Êtes-vous plutôt Horace ou plutôt Curiace ?

Courses / 05.08.2019

Êtes-vous plutôt Horace ou plutôt Curiace ?

Par Mayeul Caire

Entendu dimanche à une table du Jardin des propriétaires sur l’hippodrome de Deauville :

- Tu as étudié les partants du Crèvecœur ? Quels sont les bruits ?

- Dix-huit entraîneurs sont sûrs de gagner.

- Mais il n’y a que quatorze partants ?!

- Je sais…

Voilà. Avec cette petite plaisanterie, on plonge au cœur de la magie du Prix des Marettes et du Prix de Crèvecœur. Les deux courses sont mythiques à plus d’un titre. Par leur palmarès, par les origines et par les physiques alignés au départ, par le désir que tous les professionnels ont de les gagner. Plus encore : par ce qu’elles symbolisent. Et que symbolisent-elles ? La tradition hippique dans ce qu’elle a de plus pur.

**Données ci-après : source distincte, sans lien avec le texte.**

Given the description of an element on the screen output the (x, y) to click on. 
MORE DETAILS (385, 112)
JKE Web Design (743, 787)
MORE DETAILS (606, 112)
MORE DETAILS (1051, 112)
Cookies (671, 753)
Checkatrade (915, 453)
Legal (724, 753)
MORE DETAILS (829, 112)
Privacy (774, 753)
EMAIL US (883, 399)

Un : le panache… car, dans une course d’inédits, on court par définition à l’aveugle et c’est le talent brut qui est récompensé (celui de l’animal et celui de son entraîneur).

Deux : la plus subtile articulation entre la dimension professionnelle des courses et leur dimension turfistique, car tout turfiste qui se respecte va à la pêche aux tuyaux et rêve de toucher le gagnant des Marettes ou du Crèvecœur. (J’ajouterais, pour encore anoblir l’exercice, que parier sur ces deux courses est un jeu qui se pratique sur place, sur l’hippodrome voire sur les pistes le matin ; pas derrière sa télé ou dans un point PMU.)

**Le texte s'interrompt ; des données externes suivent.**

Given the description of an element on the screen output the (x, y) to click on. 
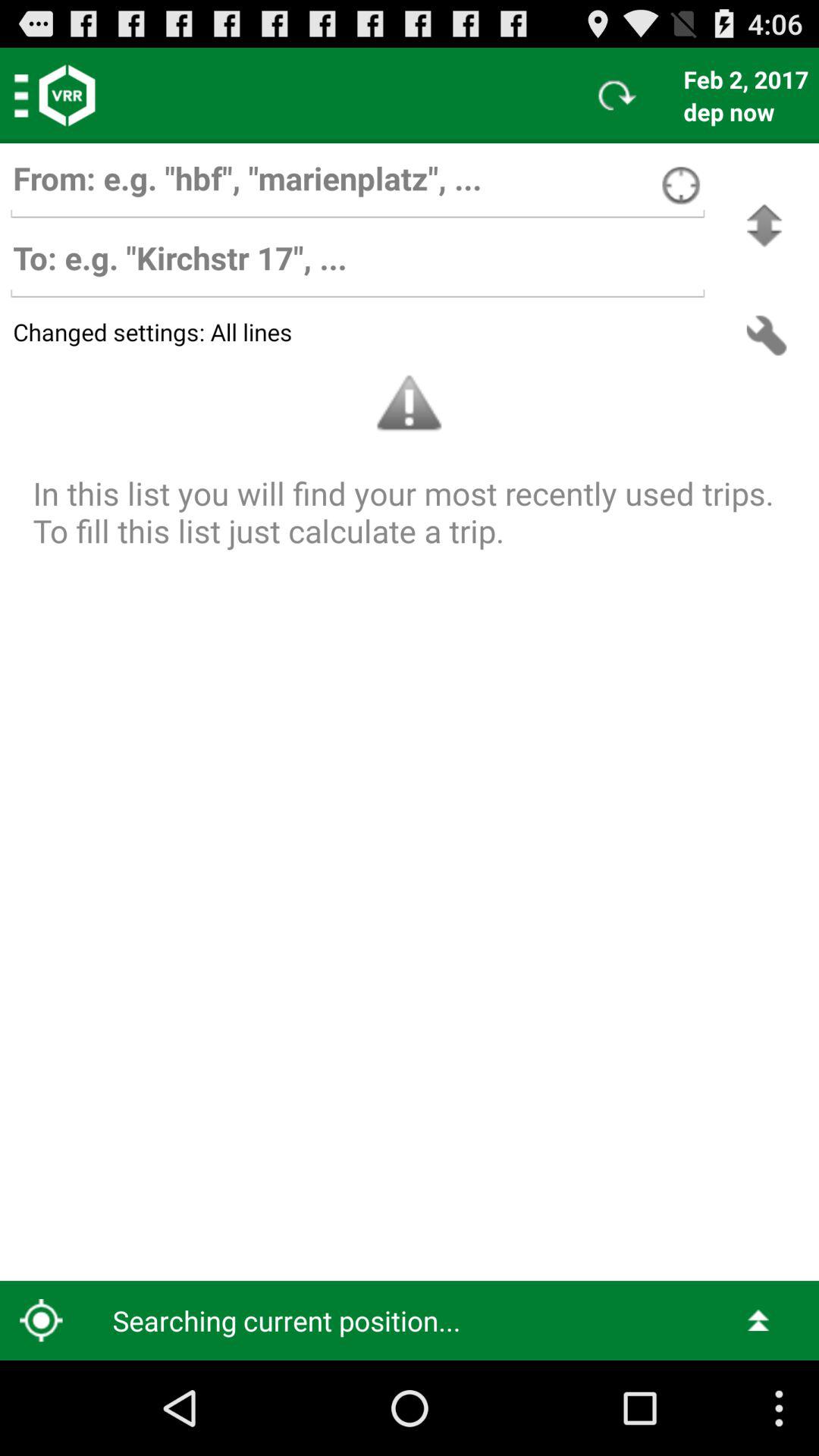
bar to set destination (357, 265)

Trois : l’affrontement archétypal entre les deux grandes familles de propriétaires, ceux qui élèvent pour courir et ceux qui achètent pour courir. Ainsi ces deux épreuves ressemblent-elles aux grands combats antiques de la mythologie grecque ou romaine, comme la lutte entre les Horaces et les Curiaces.

C’est magnifique et on parle de quoi ? D’un Groupe 1 ? Non ! D’un maiden.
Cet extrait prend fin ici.